4.2.1.3 Verify callback

If you set passReqToCallback option to false, you can use the following verify callback

  function(token, done)

If you set passReqToCallback option to true, you can use the following verify callback

  function(req, token, done)

4.2.2 Use passport.authenticate to protect resources or APIs

In the following example, we are using passport to protect '/api/tasks'. User sends a GET request to '/api/tasks' with access_token in authorization header or body. Passport validates the access_token, adds the related claims from access_token to req.user, and passes the request to listTasks middleware. The listTasks middleware can then read the user information in req.user and list all the tasks related to this user. Note that we do authentication every time, so we don't need to keep this user in session, and this can be achieved by using session: false option.

  server.get('/api/tasks', passport.authenticate('oauth-bearer', { session: false }), listTasks);

4.2.3 Options available for passport.authenticate

  • session: if you don't want a persistent login session, you can use session: false. The default value is true.

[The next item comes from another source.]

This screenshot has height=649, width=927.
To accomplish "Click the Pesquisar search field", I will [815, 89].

  • tenantIdOrName: if you use common endpoint, you can use this option to dynamically provide the tenant.

Example:

  passport.authenticate('oauth-bearer', { session: false });

5. Test

In the library root folder, type the following command to install the dependency packages:

    $ npm install

5.1. Run all tests except the end to end tests

Type the following command to run tests:

    $ npm test

5.2. Run all tests including the end to end tests

5.2.1. Create test applications

First you need to register one application in v1 tenant, one in v2 tenant and one in B2C tenant.

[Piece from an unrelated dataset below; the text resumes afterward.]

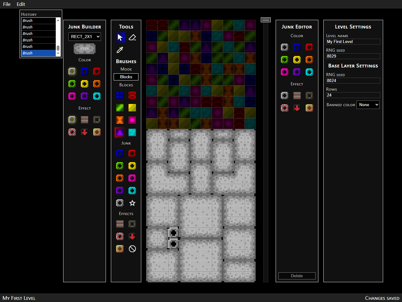Select the arrow pointer tool
This screenshot has width=402, height=302.
120,37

For the v2 application, you should register it at https://apps.dev.microsoft.com/ instead of Azure Portal.

For the B2C application, create policies named 'B2C_1_signin', 'B2C_1_signup'. For each policy, select 'Local Account' as the identity provider, and select the following:

  • 'B2C_1_signup':

    • Sign-up attributes: 'Display Name', 'Email Address', 'Given Name', 'Surname'

    • Application claims: 'Display Name', Email Addresses', 'Given Name', 'Identity Provider', 'Surname', 'Users Object ID'

  • 'B2C_1_signin':

    • Application claims: 'Display Name', Email Addresses', 'Given Name', 'Identity Provider', 'Surname', 'Users Object ID'

You will also need to click the 'Run now' button in the 'B2C_1_signup' blade to create an user.

For B2C application, you will also need to create at least one scope and provide it to test parameters. See how to create scope for B2C access token. In the bearer_b2c_test, We will use OIDCStrategy to get a B2C access token for the scope, and use BearerStrategy to validate the scope. Note for scope we use the full url in b2c_params.scopeForOIDC but only the name in b2c_params.scopeForBearer. For example, b2c_params.scopeForOIDC=['https://sijun1b2c.onmicrosoft.com/oidc-b2c/read'] and b2c_params.scopeForBearer=['read'].

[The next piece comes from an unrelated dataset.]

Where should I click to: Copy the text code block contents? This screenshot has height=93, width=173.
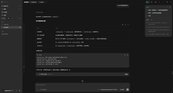pos(128,55)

5.2.2. Fill the test parameters

Open test/End_to_end_test/script.js, set is_test_parameters_completed parameter to true. For test_parameters variable, fill in the tenant id/client id/client secret of your applications, and the username/password of your application user.

For thumbprint and privatePEMKey parameters, you need to specify a certificate for your app and register the public key in Azure Active Directory. thumbprint is the base64url format of the thumbprint of the public key, and privatePEMKey is the private pem key string. For a v1 tenant, you can follow this post to generate a certificate and register the public key. For a v2 tenant, you can go to your application page in the v2 portal and click Generate New Key Pair. A certificate will be generated for you to download. The corresponding public key is automatically registered in this case.

5.2.3. Run the tests

Type the following commands to run the tests:

    $ cd test/End_to_end_test
    $ npm install
    $ npm install grunt -g
    $ grunt run_tests_with_e2e

Tests will run automatically and in the terminal you can see how many tests are passing/failing. More details can be found here.

6. Logging

Personal Identifiable Information (PII) & Organizational Identifiable Information (OII)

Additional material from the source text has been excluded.